* What to do *
a - Answer these questions using the review of The Monro below.
(i) Who created the two hotel rooms upstairs at The Monro?
(ii) What is the piece called?
(iii) On what date was the review posted?
b - Write the next part of the review of The Monro below, picking up after its final sentence.

* Text *
Monday, 19 November 2012

The Monro, Liverpool Biennial 2012

Up some creaky stairs, pass some haunted looking portraits, there seems to be something supranational going on upstairs at The Monro. Where two un-homely hotel rooms created by Markus Kahre, they wait like a vacuum to be filled by the presence of the viewer. I think by this point you probably know the punch line to this piece, the un-mirroring mirrors. During my first visit I did stand in front of the mirror moving my arms around in some strange attempt to activate the mirror. Like with most optical illusions it relies on your brain being set to a narrow band of information, in this case that if it looks like mirror then I will be reflected within it. I wonder if this piece called No Title is about the whole super-modernity concept where in the replication of environments such as chain hotels, airports etc. Makes it hard for the individual to gain a hold within that world and therefore becomes invisible.

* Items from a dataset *

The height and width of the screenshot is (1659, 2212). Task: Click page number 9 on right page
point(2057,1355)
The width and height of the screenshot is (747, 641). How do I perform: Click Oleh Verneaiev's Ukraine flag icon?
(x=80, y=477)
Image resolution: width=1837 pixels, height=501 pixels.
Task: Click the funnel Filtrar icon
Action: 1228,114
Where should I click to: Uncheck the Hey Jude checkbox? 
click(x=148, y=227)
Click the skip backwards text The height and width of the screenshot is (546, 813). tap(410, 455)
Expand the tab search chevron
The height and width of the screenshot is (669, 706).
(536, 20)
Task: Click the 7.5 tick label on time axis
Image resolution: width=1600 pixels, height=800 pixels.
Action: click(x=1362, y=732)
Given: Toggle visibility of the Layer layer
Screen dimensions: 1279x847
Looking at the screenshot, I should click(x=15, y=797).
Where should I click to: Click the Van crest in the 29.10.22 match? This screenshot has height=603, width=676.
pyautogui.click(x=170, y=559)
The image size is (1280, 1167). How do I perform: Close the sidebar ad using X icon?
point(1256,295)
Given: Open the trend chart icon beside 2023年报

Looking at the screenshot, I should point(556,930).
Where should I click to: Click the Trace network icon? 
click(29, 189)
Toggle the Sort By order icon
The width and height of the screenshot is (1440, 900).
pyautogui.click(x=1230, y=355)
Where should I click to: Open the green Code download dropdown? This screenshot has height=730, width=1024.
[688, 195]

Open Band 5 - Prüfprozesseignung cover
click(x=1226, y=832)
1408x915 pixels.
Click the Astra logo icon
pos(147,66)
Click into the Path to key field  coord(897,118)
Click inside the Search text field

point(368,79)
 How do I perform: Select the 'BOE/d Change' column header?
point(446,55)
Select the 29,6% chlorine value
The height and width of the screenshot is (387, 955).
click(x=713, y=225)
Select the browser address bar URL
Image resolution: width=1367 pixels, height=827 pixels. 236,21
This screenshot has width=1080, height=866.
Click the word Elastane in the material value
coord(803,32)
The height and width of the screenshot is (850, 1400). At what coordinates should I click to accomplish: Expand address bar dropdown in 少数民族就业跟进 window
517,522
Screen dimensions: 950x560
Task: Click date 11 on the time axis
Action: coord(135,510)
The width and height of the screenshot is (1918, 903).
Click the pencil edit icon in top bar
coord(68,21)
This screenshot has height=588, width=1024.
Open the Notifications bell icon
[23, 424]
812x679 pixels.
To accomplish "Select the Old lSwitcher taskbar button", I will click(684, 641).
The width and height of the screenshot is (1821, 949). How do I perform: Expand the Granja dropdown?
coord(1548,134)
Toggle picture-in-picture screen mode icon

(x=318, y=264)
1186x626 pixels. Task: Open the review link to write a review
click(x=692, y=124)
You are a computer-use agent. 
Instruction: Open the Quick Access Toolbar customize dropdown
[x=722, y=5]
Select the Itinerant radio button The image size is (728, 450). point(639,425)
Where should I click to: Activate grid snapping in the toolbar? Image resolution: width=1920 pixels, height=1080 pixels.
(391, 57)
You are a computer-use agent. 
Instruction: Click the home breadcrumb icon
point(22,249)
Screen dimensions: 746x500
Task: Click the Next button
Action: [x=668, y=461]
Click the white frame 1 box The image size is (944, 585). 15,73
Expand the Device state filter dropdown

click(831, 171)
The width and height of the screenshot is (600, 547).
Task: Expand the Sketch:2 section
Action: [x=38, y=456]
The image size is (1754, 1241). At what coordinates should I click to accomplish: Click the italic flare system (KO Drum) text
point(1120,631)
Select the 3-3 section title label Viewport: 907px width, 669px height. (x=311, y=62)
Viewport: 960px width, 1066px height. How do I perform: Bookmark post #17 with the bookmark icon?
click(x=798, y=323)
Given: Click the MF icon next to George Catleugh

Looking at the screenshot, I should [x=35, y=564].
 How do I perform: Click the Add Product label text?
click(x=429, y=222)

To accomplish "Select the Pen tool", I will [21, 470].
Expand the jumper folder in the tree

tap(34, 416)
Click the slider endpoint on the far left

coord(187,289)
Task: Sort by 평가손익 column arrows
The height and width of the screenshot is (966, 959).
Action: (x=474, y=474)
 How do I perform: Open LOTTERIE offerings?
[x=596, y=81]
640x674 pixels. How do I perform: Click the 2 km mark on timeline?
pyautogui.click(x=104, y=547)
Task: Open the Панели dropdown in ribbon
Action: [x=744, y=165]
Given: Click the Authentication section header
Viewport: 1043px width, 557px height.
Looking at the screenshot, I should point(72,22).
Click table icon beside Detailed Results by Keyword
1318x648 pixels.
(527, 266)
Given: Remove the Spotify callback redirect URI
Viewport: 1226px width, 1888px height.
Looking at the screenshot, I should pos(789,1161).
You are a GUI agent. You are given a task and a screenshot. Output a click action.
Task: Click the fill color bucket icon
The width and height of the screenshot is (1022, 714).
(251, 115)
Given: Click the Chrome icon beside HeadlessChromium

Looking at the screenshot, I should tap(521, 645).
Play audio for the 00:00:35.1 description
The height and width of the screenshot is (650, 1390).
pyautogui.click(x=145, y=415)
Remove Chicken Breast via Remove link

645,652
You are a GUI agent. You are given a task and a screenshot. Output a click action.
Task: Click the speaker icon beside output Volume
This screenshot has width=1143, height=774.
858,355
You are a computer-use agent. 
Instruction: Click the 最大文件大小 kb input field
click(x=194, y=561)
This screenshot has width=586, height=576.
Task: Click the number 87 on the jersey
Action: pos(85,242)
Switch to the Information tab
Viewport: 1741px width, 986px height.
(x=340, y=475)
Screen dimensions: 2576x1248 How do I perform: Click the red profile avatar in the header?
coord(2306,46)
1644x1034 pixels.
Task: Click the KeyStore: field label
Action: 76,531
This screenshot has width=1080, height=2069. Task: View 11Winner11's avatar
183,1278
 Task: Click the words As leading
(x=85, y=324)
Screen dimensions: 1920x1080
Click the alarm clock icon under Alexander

* Responses *
a -
(i) Markus Kahre
(ii) No Title
(iii) Monday, 19 November 2012

b -
Sharing the space above The Monro are Dane Mitchell's Spectral Recordings. When I first heard about this piece I was intrigued by the poetic and enchanting idea of capturing words into glass. Facing the speech bubbles I felt I little disappointed. Well perhaps not disappointed but while looking at these exhalations I really want to hold them to feel the vibrations of the caught voices. Ultimately I want to smash them open, to hear the voices inside, I imagine the twinkle of shattering glass followed by the gasping squeal of the voice released to the ether. I think somewhere within my desire to undertake this act of destruction is the desire to complete a cycle to allow the imprisoned voices to possess another human.

Before I leave there is Janine Antoni's Umbilical which I initially mistook for some strange instrument of mediumship, an instrument to communicate to another world. In a very strange way this might be partly true Umbilical is a cast of the artists mouth which is connected to a cast of the artists mothers hand. The piece seems to be channelling the inexpressible feelings created by the parental bonds. Two bodies joined by the delicate and un-nameable bond of love.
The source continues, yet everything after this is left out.